- WHAT TO WORK ON
Substitute "dimensions" for "width and height" in the entries from the line with "Viewport: 800px width, 452px" up to and including the line with "Open Calendar from", and leave everything else unchanged.

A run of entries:
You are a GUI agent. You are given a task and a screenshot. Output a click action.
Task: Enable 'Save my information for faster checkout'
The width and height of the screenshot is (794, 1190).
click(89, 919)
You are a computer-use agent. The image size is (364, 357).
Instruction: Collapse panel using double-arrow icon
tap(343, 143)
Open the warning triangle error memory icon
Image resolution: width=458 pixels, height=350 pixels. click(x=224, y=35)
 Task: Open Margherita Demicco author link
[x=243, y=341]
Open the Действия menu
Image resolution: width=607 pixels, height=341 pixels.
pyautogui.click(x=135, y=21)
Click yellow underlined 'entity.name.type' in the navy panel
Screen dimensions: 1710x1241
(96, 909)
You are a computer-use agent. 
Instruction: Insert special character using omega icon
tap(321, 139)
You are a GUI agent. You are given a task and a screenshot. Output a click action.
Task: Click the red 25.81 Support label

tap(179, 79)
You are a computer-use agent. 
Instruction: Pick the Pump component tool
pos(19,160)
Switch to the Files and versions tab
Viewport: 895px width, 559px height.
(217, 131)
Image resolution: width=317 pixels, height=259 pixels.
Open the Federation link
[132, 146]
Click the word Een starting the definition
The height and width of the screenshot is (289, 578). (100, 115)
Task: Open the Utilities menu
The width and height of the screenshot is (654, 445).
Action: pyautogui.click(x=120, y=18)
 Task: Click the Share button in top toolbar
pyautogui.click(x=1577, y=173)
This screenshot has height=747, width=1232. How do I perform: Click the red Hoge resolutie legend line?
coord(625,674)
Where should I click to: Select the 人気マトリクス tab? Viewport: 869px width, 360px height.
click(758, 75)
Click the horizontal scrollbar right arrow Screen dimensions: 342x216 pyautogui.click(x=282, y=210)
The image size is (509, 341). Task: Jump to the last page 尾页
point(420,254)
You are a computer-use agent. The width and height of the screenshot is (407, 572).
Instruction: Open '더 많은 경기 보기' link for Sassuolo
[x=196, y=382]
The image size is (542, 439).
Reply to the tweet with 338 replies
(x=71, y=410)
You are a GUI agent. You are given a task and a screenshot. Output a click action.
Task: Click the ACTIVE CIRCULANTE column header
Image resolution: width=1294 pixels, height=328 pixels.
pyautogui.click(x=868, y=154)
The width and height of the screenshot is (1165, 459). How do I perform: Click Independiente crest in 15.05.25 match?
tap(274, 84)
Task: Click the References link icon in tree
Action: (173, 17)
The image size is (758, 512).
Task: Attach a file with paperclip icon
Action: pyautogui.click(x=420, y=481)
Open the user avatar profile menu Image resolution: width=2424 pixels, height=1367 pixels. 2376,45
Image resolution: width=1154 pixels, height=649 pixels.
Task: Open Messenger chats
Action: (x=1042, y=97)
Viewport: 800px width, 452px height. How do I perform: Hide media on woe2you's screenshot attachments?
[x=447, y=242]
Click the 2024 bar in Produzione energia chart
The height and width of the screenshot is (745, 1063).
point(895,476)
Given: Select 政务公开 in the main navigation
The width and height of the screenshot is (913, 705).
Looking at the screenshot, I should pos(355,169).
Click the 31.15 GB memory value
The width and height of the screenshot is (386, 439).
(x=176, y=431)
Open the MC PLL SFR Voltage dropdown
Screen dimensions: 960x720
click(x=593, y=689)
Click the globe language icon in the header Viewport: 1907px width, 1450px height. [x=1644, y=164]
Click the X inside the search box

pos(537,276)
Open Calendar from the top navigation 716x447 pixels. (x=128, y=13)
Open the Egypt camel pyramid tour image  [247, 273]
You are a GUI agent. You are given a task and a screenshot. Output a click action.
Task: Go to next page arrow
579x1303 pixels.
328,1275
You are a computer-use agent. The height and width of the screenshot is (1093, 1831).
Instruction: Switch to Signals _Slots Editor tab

- RESULT BELOW
Viewport: 800px width, 452px height. How do I perform: Hide media on woe2you's screenshot attachments?
[x=447, y=242]
Click the 2024 bar in Produzione energia chart
The height and width of the screenshot is (745, 1063).
point(895,476)
Given: Select 政务公开 in the main navigation
The dimensions of the screenshot is (913, 705).
Looking at the screenshot, I should pos(355,169).
Click the 31.15 GB memory value
The dimensions of the screenshot is (386, 439).
(x=176, y=431)
Open the MC PLL SFR Voltage dropdown
Screen dimensions: 960x720
click(x=593, y=689)
Click the globe language icon in the header Viewport: 1907px width, 1450px height. [x=1644, y=164]
Click the X inside the search box

pos(537,276)
Open Calendar from the top navigation 716x447 pixels. (x=128, y=13)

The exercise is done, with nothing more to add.